5 minutes
Locality of Behaviour, over the Single Responsibility Principle
Bob: This is where I keep all the notes I wrote in red pen, and likewise for all my blue notes, my green notes, and my purple notes
Alice: Doesn’t this split your chemistry notes up into 3 different piles? Why not keep those together?
Bob: gasp – and break the Single Color Principle?
Disclaimer The shitty part of becoming a more senior engineer is your opinions become a mystifying web of “it depends” – a pile of vague intuitions and bag of exceptions, the kind that drove proponents of expert systems insane. You don’t get to have simple “this thing bad” opinions anymore. So either I get wrapped up in that and never write down my opinions at all, or I write a dissertation. Here’s a very lossily-compressed version of my thoughts instead, optimized more for enjoyment to write/read, than Truth. “Useful, not true” as Derek Sivers says.

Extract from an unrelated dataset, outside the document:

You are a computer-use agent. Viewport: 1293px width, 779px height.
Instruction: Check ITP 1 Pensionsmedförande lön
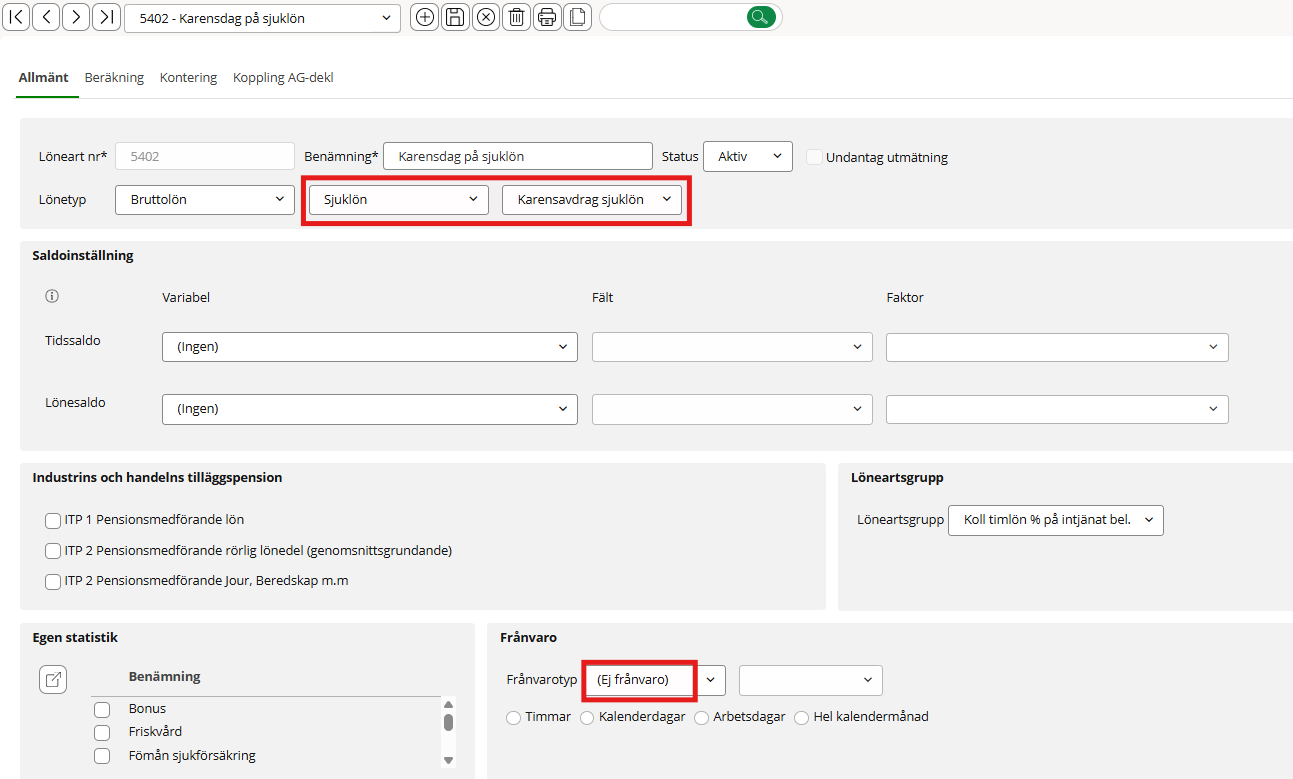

You’ve been given an essential task by your manager, a P0 which the whole company’s future depends on. He needs a button which increments a shared value, and he wants to be able to see that value.
This is your moment to shine. You fire up the AI editor of the month, and prompt your way to victory. Company saved.
export const counterSlice = createSlice({
name: 'counter',
initialState: {
value: 0,
},
reducers: {
increment: (state) => {
state.value += 1
},
},
})
export const { increment } = counterSlice.actions
export default counterSlice.reducer
const CounterButton = styled.beutton`
padding: 16px;
background: blue;
`
export const Component = () => {
const count = useSelector(store, (s) => s.count)
const dispatch = useDispatch()
const onClick = () => {
dispatch(increment())
}
return (
<CounterButton onClick={onClick}>
{count}
</CounterButton>
)
}
The constant need to shuttle away the “real code” here, is befuddling. But lots of people advocate for this. The redux example here is pretty much lifted straight from their docs, and I worked in React codebases like this for years. People see the clean markup in the body of the component and go “such clean code, much literate programming”, conveniently ignoring that all the incidental complexity of the problem has been sprinkled around instead, like shifting the food around on your plate to make it seem like you’ve eaten more than you have.
I cannot overstate how much I like being able to do things in the same file
— @jacobparis.com ❖ (@jacobmparis) August 22, 2024
When the sales people promise new functionality to a big client – a button to decrement the value – you’ll need to go add it to the reducer, export that action, create a new styled button, call useSelector again to fetch that bit of state… And look I generally care more about readability of code anyway, so I’m not just complaining that you have to write code in a bunch of places – it’s hard to read too. You have to go on a journey of self-discovery to figure out where things actually get done.
This isn’t the worst it gets, since a lot of people are still using action creators + actions model, which makes an amazing trade-off: more boilerplate and less locality of behavior, and in exchange you also get a total lack of type safety.
It may seem I’m getting off-track here, but Redux-bashing largely reduces (heh) to criticizing the single responsibility principle, because Redux is like the platonic ideal of this misguided thinking that you have to divide up your code by categories.
Styles there, state updates there, markup there, actions there, action creators there, db operations there, cache updates there… It’s like we’re collectively suffering from a very specific brand of OCD.
The sane way, for the record
const [store, setStore] = createStore({ count: 0 });
function Component() {
return (
<button
class="p-4 bg-blue"
onClick={() => {
setStore("count", store.count + 1);
}}
>
{store.count}
</button>
);
}
The styling is there, the state update is there. Fetching from the store can be done right in the markup too. Hell, if I had a network call to make, I might do it right there too. I’m crazy like that. If in the future you want to reuse the styling, or call increment from more places, you can extract stuff then. Don’t pay the cost of extracting that code upfront, before you have any reason to suspect that you’ll need it from other places.
Hamiltonian vs Jeffersonian interpretations of the constitution single responsibility principle.
When I’m arguing, against others or myself, about satisfying this principle, it can resemble a supreme court hearing where we’re trying to debate whether this or that separation of concerns satisfies the letter of the law or not. “You see, if you interpret the SRP in this way, one could argue that we are dealing with a single responsibility, because user authentication is one responsibility. So if we partition by business logic instead of programming categories…”
Stop. We’re not on the supreme court, and we’re not religious scholars arguing over this or that interpretation of the Hadiths. We can just ditch this principle entirely, and get to what we care about instead. Are we writing code that is easy to read, write, and maintain, or are we not?